On voit l'homme poser devant son miroir en souriant.

Michel, un barbier qui travaille depuis 57 ans dans Hochelaga, est l'un des personnages mis de l'avant dans l'exposition «Hochelaga : Montréal en mutation», de Joannie Lafrenière.

Photo : Joannie Lafrenière

« C’est l’humain qui fait le cœur d’un quartier. » Avec l’exposition Hochelaga : Montréal en mutation, la photographe et documentariste Joannie Lafrenière nous amène à la rencontre de résidentes et résidents d’Hochelaga, sur lesquels elle porte un regard empli de tendresse et d’empathie. Ses clichés et ses vidéos seront en vitrine au Musée McCord Stewart, à Montréal, du 31 mars au 10 septembre.

Il y a Renaud, le réparateur de vélo, Mme Grandchamp, la locataire esseulée, ou encore Pierre-André, le fleuriste qui vient de troquer les fleurs de la ville pour celles de la campagne : à chacun de ces personnages, Joannie Lafrenière consacre une petite pièce thématique unique. 

Ces cubicules, qui sont tous différents les uns des autres, hébergent des photos, des vidéos, des enregistrements audio ou encore des accessoires en tout genre, à l’instar du grand vase empli de cheveux pour illustrer le travail de Michel le barbier.

On voit la photographe sur un divan orange.
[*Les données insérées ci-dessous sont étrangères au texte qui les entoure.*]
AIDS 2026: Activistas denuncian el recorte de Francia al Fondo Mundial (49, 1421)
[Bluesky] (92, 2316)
Elle sourit à la caméra.

La photographe Joannie Lafrenière jette un regard tendre sur le quartier qui l'a accueillie il y a près de 20 ans.

Photo : Roger Aziz

À travers ce parcours non linéaire qui rappelle une balade dans Hochelaga, on ressent le lien de proximité qu’entretient Joannie Lafrenière avec ses voisins et voisines, elle qui habite le quartier historiquement ouvrier depuis près de 20 ans. La photographe y a élu domicile dans la jeune vingtaine après avoir grandi en campagne, heureuse d’y retrouver les discussions de balcon qui ont jalonné son enfance.
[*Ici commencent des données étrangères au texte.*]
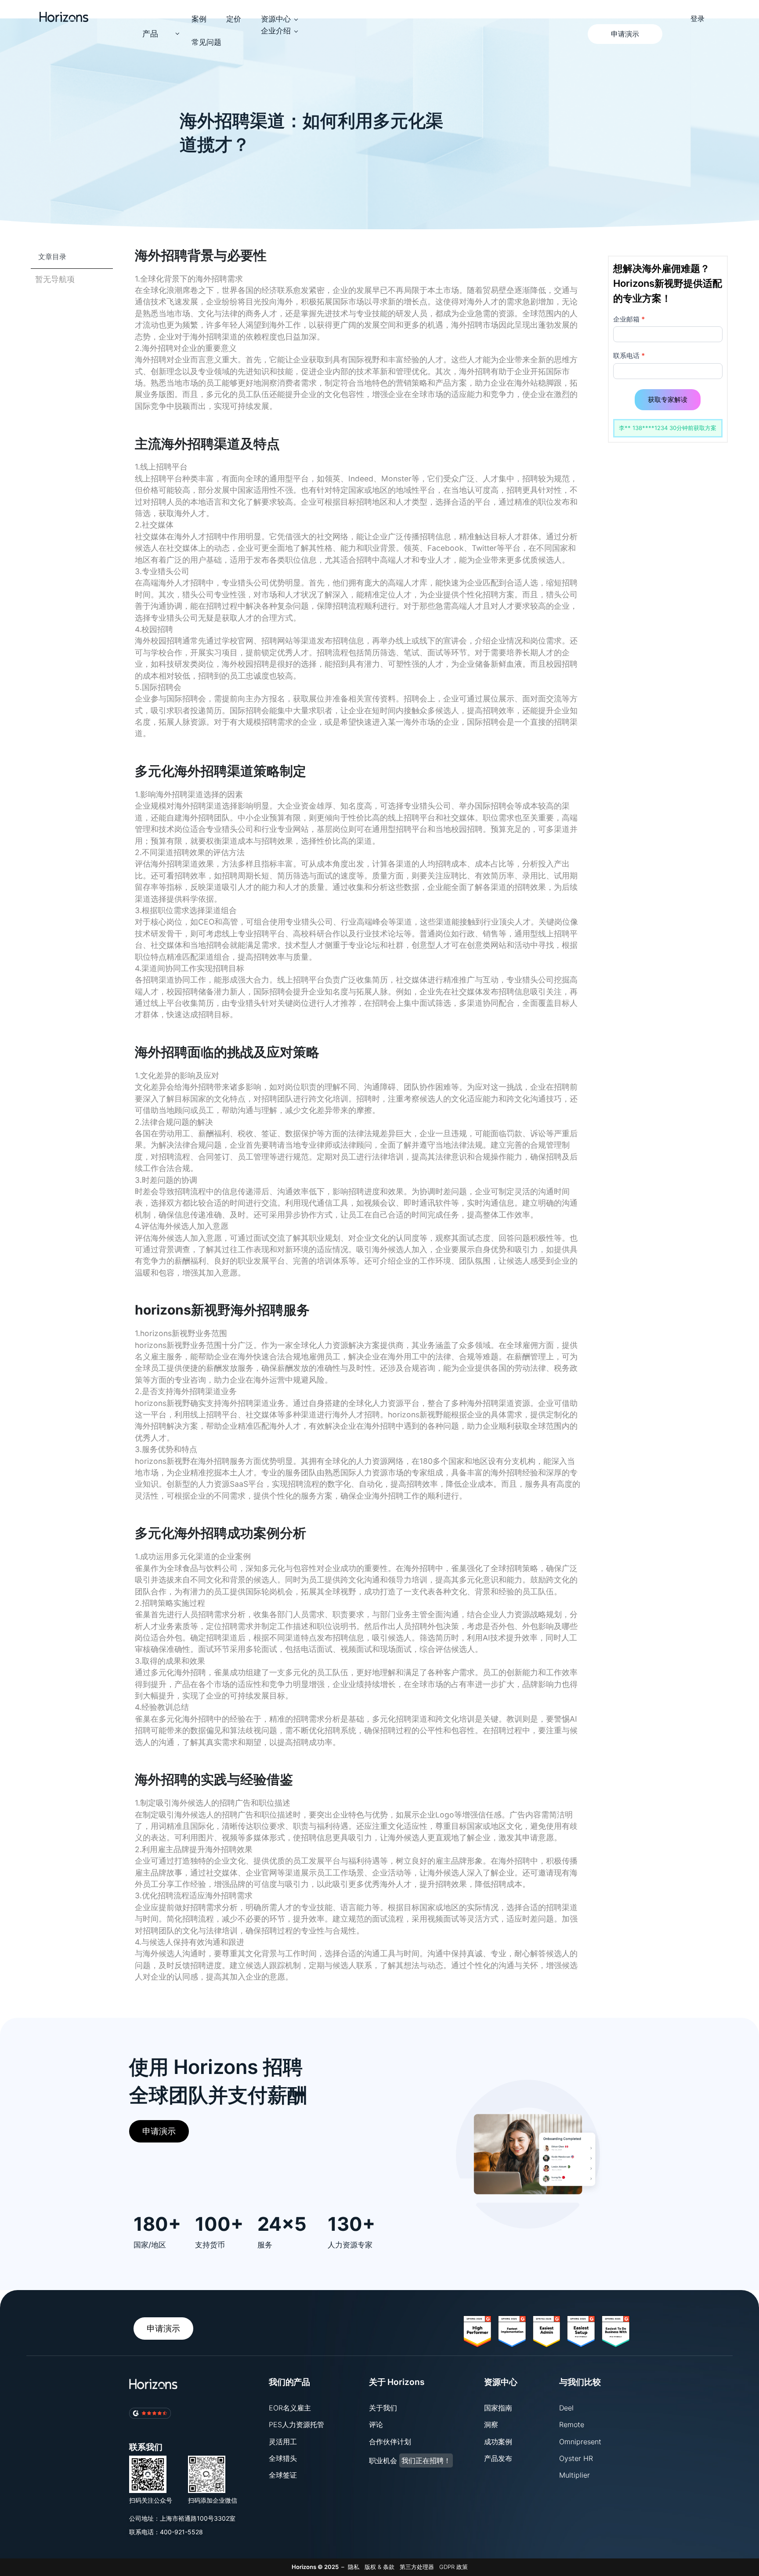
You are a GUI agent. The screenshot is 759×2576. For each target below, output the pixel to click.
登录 (697, 18)
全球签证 (283, 2475)
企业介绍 (276, 30)
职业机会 (410, 2460)
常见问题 (206, 42)
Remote (571, 2424)
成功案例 (498, 2441)
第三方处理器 (417, 2566)
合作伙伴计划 (390, 2441)
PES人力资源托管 (296, 2424)
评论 (376, 2424)
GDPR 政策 (453, 2566)
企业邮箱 (629, 319)
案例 (199, 18)
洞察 (491, 2424)
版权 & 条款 (379, 2566)
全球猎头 (283, 2458)
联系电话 (629, 355)
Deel (566, 2407)
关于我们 (383, 2407)
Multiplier (574, 2475)
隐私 (353, 2566)
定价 (233, 18)
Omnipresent (580, 2441)
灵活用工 (283, 2441)
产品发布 (498, 2458)
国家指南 (498, 2407)
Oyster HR (576, 2458)
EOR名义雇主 (290, 2407)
Ma rencontre avec Hochelaga a été presque aussi puissante que celle avec la photographie. Une relation passionnelle, mais qui se termine bien, je pense, a-t-elle déclaré, en riant, lors d’une visite de presse de l’exposition, mardi.

Photographie intimiste

Certaines des personnes présentées dans l’exposition Hochelaga : Montréal en mutation avaient d’abord été révélées au public dans le court métrage de Joannie Lafrenière Hochelaga, mon amour, en 2011, preuve de la fidélité de l’artiste envers ses sujets, qui sont aussi des amis et amies.

On voit l'homme avec un petit vélo en bois dans ses mains.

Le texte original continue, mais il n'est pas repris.